** start **

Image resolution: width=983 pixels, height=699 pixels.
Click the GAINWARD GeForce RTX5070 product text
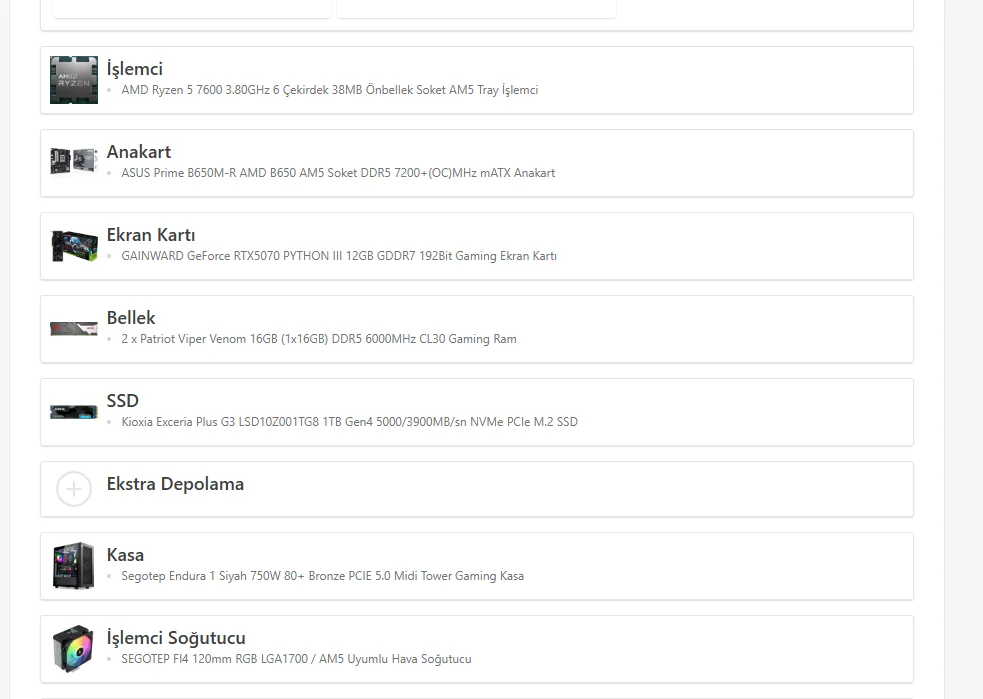[339, 256]
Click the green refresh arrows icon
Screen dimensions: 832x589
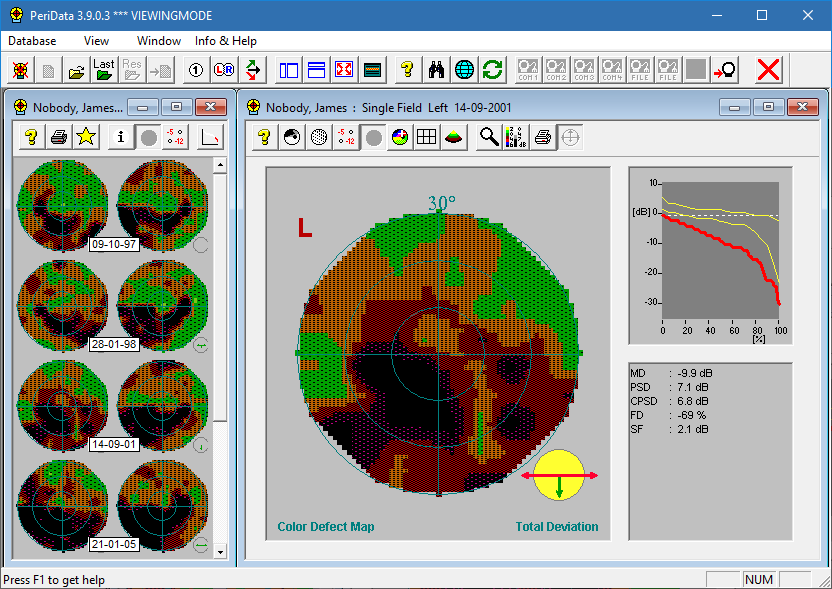tap(492, 70)
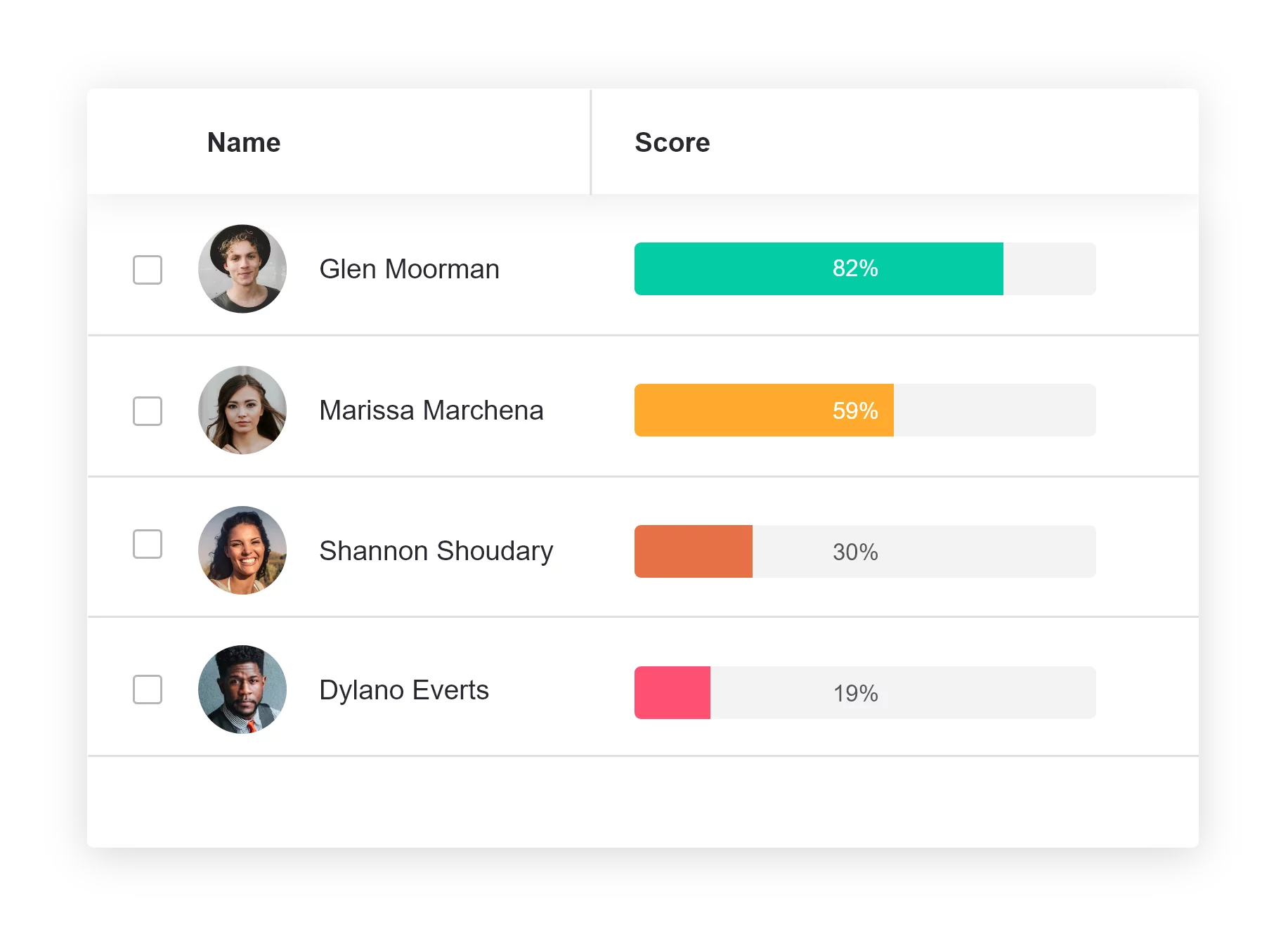This screenshot has height=932, width=1288.
Task: Open Glen Moorman's avatar photo
Action: click(242, 269)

** end **

__Problem to work on__. Rewrite the listing above with "symbol" substituted for each "icon", keeping everything else the same and leaving out the pictures.

__Task result__.
Image resolution: width=983 pixels, height=699 pixels.
Click the GAINWARD GeForce RTX5070 product text
[339, 256]
Click the green refresh arrows symbol
Screen dimensions: 832x589
tap(492, 70)
This screenshot has height=932, width=1288.
Task: Open Glen Moorman's avatar photo
Action: click(242, 269)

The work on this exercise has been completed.